CHAPITRE II

 

COMMENT LE MARTYRE DE SAINTE PHILOMÈNE NOUS FUT RÉVÉLÉ

PAR LA PIERRE DE SON TOMBEAU.

 

 

Le martyre de sainte Philomène n'est connu que par les symboles dépeints sur la pierre sépulcrale, et par des révélations faites à diverses personnes par la sainte elle-même.

 

Le premier de ces symboles est une ancre, signe, non seulement de force et d'espérance, mais encore d'un genre de martyre semblable à celui auquel Trajan condamna le pape saint Clément, jeté par ses ordres dans la mer avec une ancre attachée au cou.

Le second est une flèche, qui, sur la tombe des martyrs de Jésus-Christ, signifie un tourment semblable à celui par lequel Dioclétien essaya de faire mourir le généreux tribun de la première cohorte, saint Sébastien.

Le troisième est une palme, placée à peu près au milieu de la pierre ; elle est le signe et comme le héraut d'une éclatante victoire remportée par les martyrs sur la cruauté des juges persécuteurs et sur la rage des bourreaux.

Au-dessous est une espèce de fouet, dont on se servait pour flageller les coupables, et dont les courroies, armées de plomb, ne cessaient quelquefois de sillonner et de meurtrir le corps des chrétiens innocents qu'après les avoir privés de la vie. Viennent ensuite deux autres flèches disposées de telle sorte que la première a la pointe en haut, et la seconde en sens inverse.
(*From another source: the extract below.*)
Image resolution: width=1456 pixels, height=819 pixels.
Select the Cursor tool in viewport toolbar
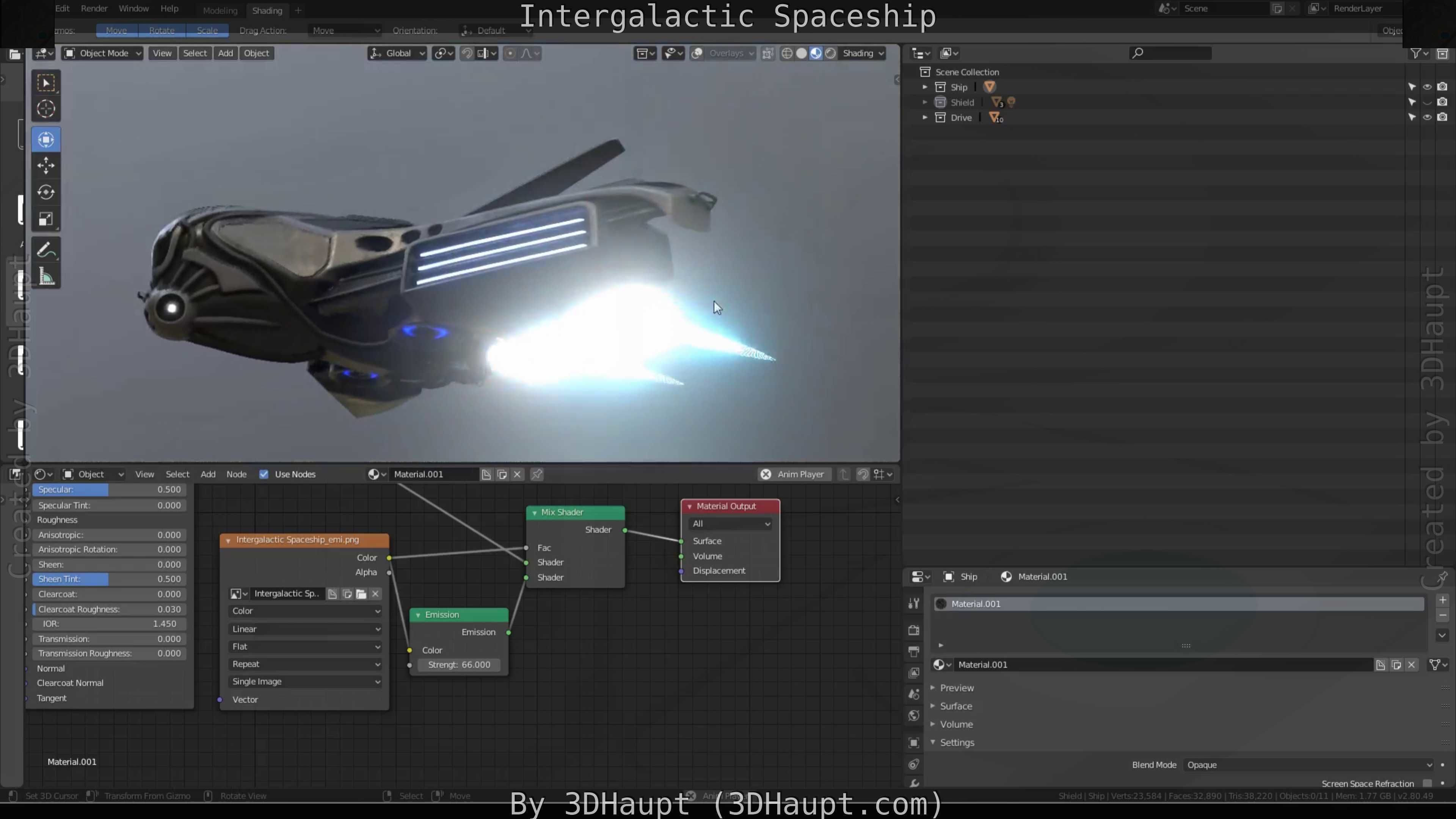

La répétition de ce signe paraît indiquer une répétition du même supplice ; et la disposition des flèches en sens inverse fait penser à un miracle, tel, par exemple, que celui qui eut lieu au mont Gargano, quand un pâtre, ayant lancé une flèche contre un taureau qui s'était réfugié dans la caverne consacrée depuis au glorieux archange saint Michel, il vit, ainsi que plusieurs autres personnes qui étaient là présentes, cette même flèche revenir à lui et tomber à ses pieds.

Enfin apparaît un lis, symbole de l'innocence virginale. En s'unissant avec la palme et le vase ensanglanté dont nous avons déjà fait mention, il proclame le double triomphe de sainte Philomène sur la chair et sur le monde, et nous invite à l'honorer sous les titres glorieux de martyre et de vierge.

 

L'inspection du tombeau et des symboles hiérographiques tracés sur la pierre sépulcrale avait révélé que les ossements découverts étaient ceux d'une vierge et d'une martyre. On pouvait supposer qu'elle avait été précipitée dans le Tibre ; qu'elle avait, comme son divin Maître, éprouvé les tortures de la flagellation ; qu'elle avait été, et peut-être à plusieurs reprises, exposée aux traits de cruels archers ; on avait même le nom de la martyre, et l'on savait comment l'invoquer, si ce n'est que, en l'absence de données plus positives, on avait prêté à ce nom une étymologie inexacte. Mais ce n'étaient encore là que des inductions et des hypothèses ; on s'expliquait mal cette série de tourments, qui eussent suffi à de nombreux supplices ; on ne savait rien sur l'origine, la naissance et la vie de la sainte. Nous verrons plus tard que sainte Philomène a eu pitié de notre embarras, et que, pour satisfaire la pieuse et légitime curiosité de ses dévots serviteurs, elle nous a elle-même raconté sa vie et son martyre.